Histoire et Archéologie : Des Enseignants-chercheurs réfléchissent sur « Le Burkina Faso en Afrique et dans le monde »

Les enseignants-chercheurs du département d’Histoire et Archéologie de l’Université Joseph Ki-Zerbo (UJZK) organisent un colloque international en partenariat avec Endeavour Mining, les 23, 24 et 25 novembre 2022. Cette rencontre porte sur le thème, « Le Burkina Faso en Afrique et dans le monde ».

À l’ouverture du colloque, le Pr Willy Bantenga, président du comité d’organisation a fait savoir que ce sont au total 98 communications et une conférence inaugurale qui ont été enregistrées pour ces 3 jours d’activité, avec la participation de spécialistes venus du Canada, de la France, de la Guinée, de la Côte d’Ivoire, du Cameroun, du Togo, du Mali et du Burkina Faso.

« Il faut dire que nous les historiens sommes interpellés. Le Burkina Faso est composé de différents groupes qui veulent vivre ensemble dans cet espace. (…) Le Burkina Faso ne peut peser dans la complexité et la sophistication des rapports mondiaux que si son intérieur politique, économique, social, culturel et environnemental est robuste », a-t-il expliqué.

Le président du comité d’organisation du colloque a ajouté qu’à la fin des 3 jours d’échanges, les textes seront rassemblés pour l’ instruction et la publication des actes du colloque.

« Nous prendrons à nouveau notre bâton de pèlerin pour rechercher les financements en vue de réussir cette dernière phase.

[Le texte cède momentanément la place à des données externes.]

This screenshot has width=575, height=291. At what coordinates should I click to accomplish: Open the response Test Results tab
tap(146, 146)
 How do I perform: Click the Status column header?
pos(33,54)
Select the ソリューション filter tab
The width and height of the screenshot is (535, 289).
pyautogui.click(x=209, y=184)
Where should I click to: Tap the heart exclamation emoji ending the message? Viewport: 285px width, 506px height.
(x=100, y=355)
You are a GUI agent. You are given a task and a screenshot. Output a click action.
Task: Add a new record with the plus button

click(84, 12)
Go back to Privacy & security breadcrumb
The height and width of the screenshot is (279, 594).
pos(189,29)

Nous serons fiers de faire paraître un ouvrage en plusieurs tomes qui aura autour de 1500 pages », a-t-il déclaré.

Bon ménage entre Mines et histoire…

Ce colloque est placé sous le patronage de Adjima Thiombiano, ministre en charge de l’Enseignement Supérieur. Il a été représenté à l’ouverture de l’activité par son chargé de mission, Yacouba Ouédraogo. Le patron de l’évènement a fait transmettre que ce colloque est une tribune propice pour une rétrospective sur l’histoire du Burkina Faso afin d’y révéler les soubassements du « recul diplomatique » et les ferments pour un meilleur rayonnement sur la scène sous régionale et internationale.

« La construction de l’avenir passe par la rationalisation de notre rapport au passé. On peut même ajouter que celle-ci détermine tout autant la gestion du présent », a cité le représentant du ministre.

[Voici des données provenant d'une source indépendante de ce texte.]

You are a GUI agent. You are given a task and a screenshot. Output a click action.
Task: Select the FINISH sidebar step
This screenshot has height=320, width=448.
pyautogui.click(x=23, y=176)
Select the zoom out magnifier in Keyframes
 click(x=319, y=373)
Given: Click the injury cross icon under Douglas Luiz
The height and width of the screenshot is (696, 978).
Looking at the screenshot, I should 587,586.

Pour le parrainage de l’activité, c’est Adama Soro, Directeur pays d’Endeavour Mining pour le Burkina Faso, qui a été distingué. Il s’est fait représenter par Seka Ki, chargé de mission d’Endeavour Mining. Au nom de son représenté, Seka Ki a déclaré que Mines et histoire font bon ménage parce qu’elles ont recours bien souvent au même matériau, à savoir les entrailles de la terre.

Encourager l’approfondissement des connaissances historiques

Il a illustré ce lien en disant que grâce aux historiens et archéologues, l’on sait que les mines font partie de la très longue histoire des Africains en général et des Burkinabè en particulier.

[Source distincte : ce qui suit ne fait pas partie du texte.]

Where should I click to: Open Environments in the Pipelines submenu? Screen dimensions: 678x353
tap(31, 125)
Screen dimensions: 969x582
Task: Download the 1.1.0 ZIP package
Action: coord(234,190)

« Au regard de cette évidente complémentarité, il paraît tout à fait important d’encourager et de soutenir les initiatives portant sur l’approfondissement des connaissances historiques de notre pays », a fait transmettre Adama Soro.

Rappelons que ce colloque se déroule au sein de la salle « Programme socio-économique d’urgence de la Transition de 2015 (PSUT 2015) » de l’Université Joseph Ki-Zerbo.